General Carleton, in his letter to Chatham from Montreal, in September, says, of lord Pitt, "I would it had been in my power to send him with more agreeable news for the public." The Congress had sanctioned an invasion of Canada, under the command of general Montgomery. Benedict Arnold had received a detachment of a thousand men from Washington's army in Massachusetts; and Ethan Allen was ready for a repetition of some such dashing exploit as his capture of Ticonderoga. Allen was marching to attack Montreal when he fell in with the British troops; was made prisoner; and was sent to England. Arnold, having surmounted great difficulties in penetrating through a country of woods and rocks, his men sometimes wading through rapid rivers, and sometimes carrying their boats over barren heights-appeared suddenly before Quebec. Arnold was repulsed by colonel Maclean, who came in time to save the capital of Canada. But Montgomery was approaching with a larger force. Carleton, with energetic resolution, set off from Montreal disguised as a fisherman; and, passing in a whale-boat through the American flotilla on the St. Lawrence, got into Quebec, and took the command. On the 31st of December the united forces of Montgomery and Arnold climbed the heights of Abraham, and attacked the city. They were met by a formidable resistance. Montgomery was killed, and Arnold severely wounded. But the Americans blockaded Quebec throughout the winter.

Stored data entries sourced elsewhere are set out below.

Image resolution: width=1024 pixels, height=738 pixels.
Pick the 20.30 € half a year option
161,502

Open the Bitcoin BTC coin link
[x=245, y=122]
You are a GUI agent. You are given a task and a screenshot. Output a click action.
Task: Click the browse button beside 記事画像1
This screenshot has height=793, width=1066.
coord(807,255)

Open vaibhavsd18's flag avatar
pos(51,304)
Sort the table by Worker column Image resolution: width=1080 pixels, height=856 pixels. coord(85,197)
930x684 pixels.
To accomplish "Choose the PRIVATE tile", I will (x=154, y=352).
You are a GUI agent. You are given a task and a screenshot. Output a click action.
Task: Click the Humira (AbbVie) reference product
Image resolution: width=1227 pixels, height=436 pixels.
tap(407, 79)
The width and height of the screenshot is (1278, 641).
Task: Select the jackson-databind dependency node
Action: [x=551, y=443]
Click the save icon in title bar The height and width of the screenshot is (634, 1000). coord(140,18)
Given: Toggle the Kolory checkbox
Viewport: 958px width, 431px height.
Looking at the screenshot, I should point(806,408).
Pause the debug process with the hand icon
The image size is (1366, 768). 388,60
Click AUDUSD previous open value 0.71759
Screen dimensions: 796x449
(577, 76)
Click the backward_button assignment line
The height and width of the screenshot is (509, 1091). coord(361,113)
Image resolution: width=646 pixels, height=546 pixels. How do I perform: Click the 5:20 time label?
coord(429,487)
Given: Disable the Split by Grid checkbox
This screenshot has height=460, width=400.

From July 1775, to February 1776, Washington had continued the blockade of Boston. He was tired of what he describes as the irksomeness of his situation. The frost had formed some pretty strong ice over the river Charles, and he contemplated an assault upon the town. He was over-ruled by a council of war. Meanwhile the British army, in camp round Boston, was suffering great privations and miseries. The small-pox had broken out among the troops. The want of fresh provisions and of fuel made sickness and cold more fatal. In March, Washington had taken possession of Dorchester Heights, and was about to secure other strong points, from which measures he hoped it would be in his power to force the ministerial troops to an attack, or to dispose of them in some way that will be of advantage to us." No attack was made by the British; and on the 19th

"Chatham Correspondence," vol. iv. p. 420.
"Despatch to Congress," February 18.

Ibid., February 26.

1776.]

EVACUATION OF BOSTON.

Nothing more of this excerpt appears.